#### [Exercise objective]
Below are some records. How many of their lines contain the string "Open"? Answer with the number alone.

#### [Material provided]
□ □ □
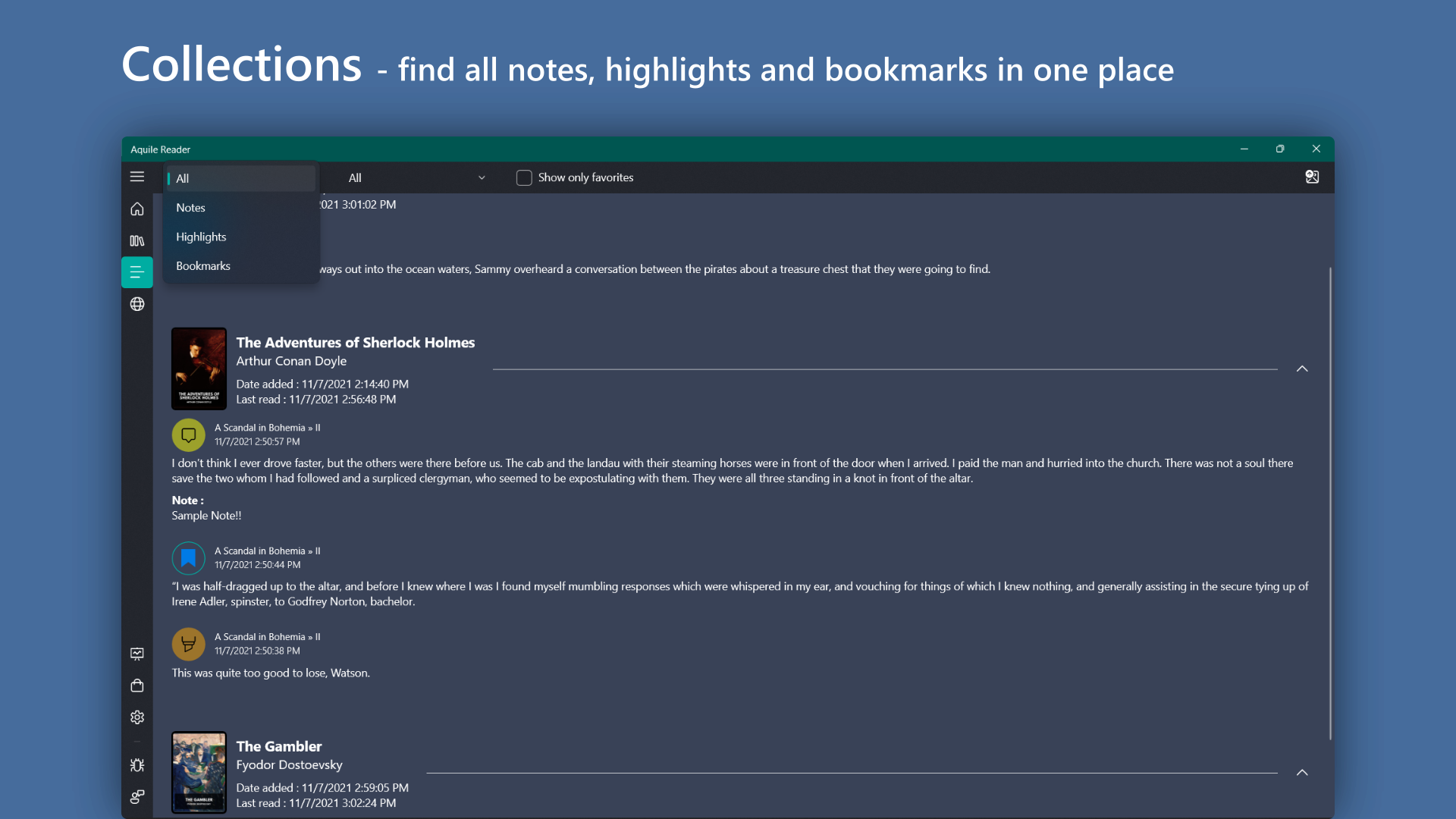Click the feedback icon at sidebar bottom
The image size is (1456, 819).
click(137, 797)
□ □ □
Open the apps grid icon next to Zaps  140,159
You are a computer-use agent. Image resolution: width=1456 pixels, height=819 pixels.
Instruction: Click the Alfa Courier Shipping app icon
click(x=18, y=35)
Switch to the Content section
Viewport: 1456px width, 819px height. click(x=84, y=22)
□ □ □
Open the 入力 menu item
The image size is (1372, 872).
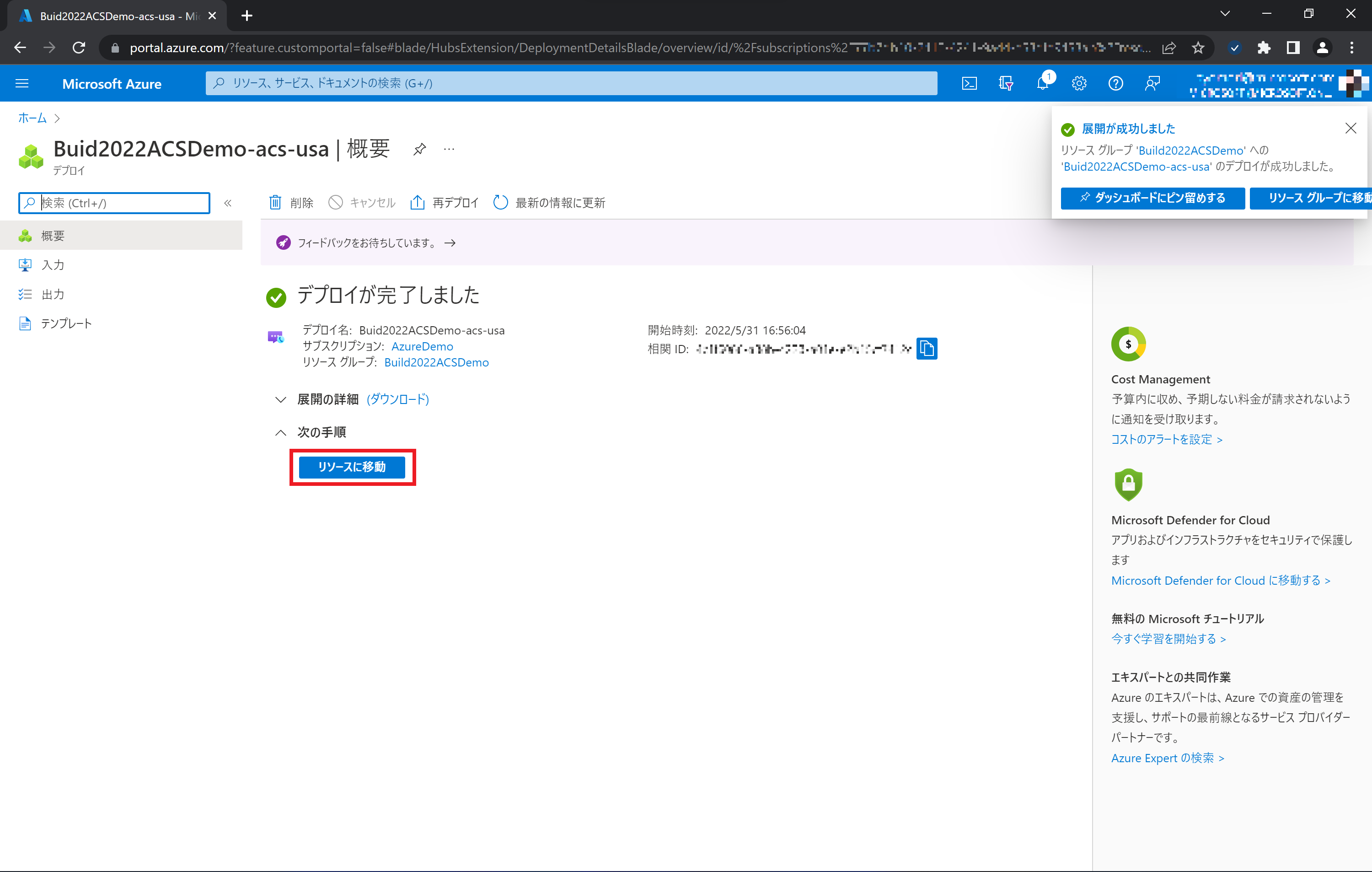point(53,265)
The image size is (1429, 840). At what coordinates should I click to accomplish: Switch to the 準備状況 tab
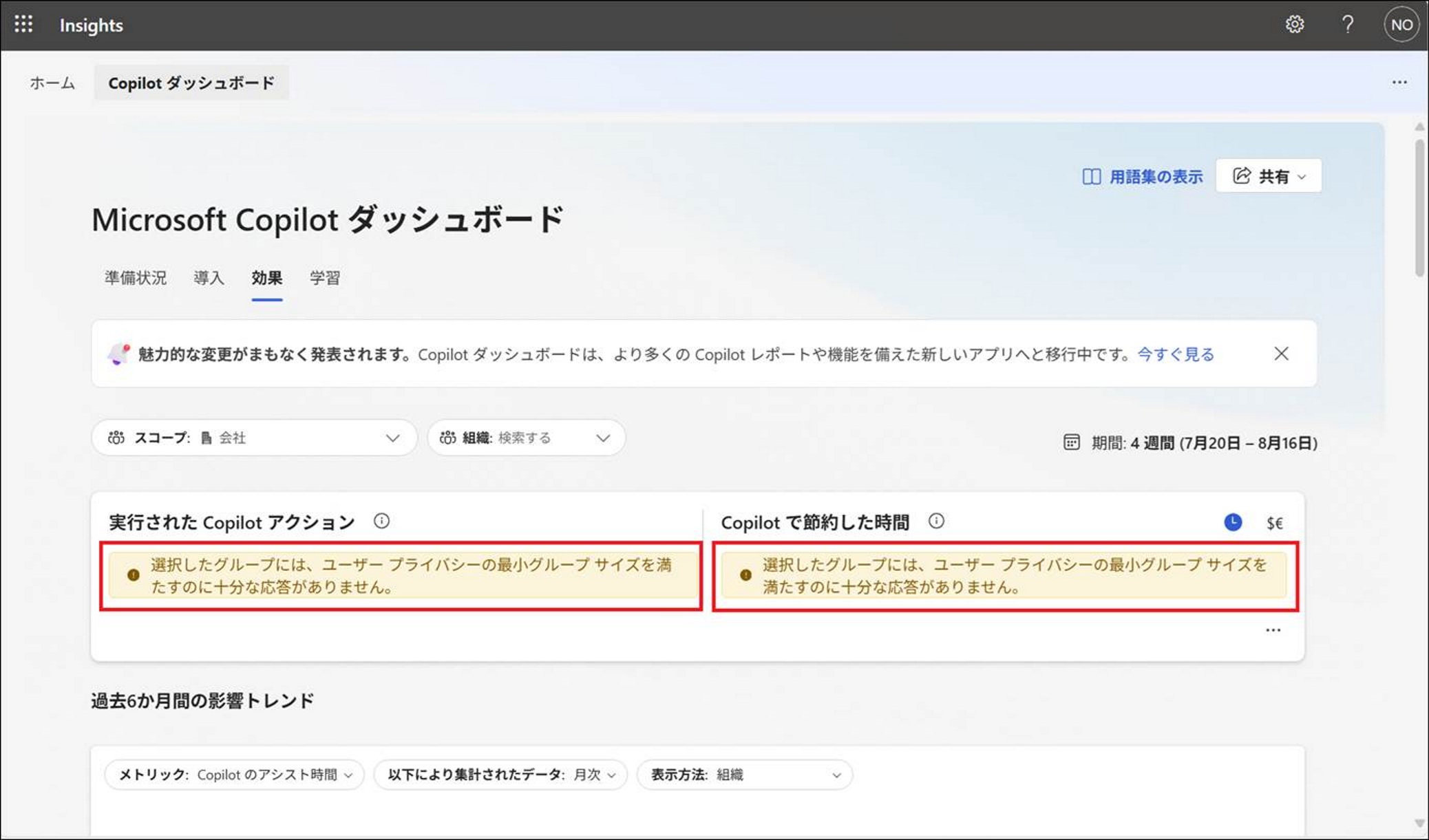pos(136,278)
□ □ □
#### [Written response]
2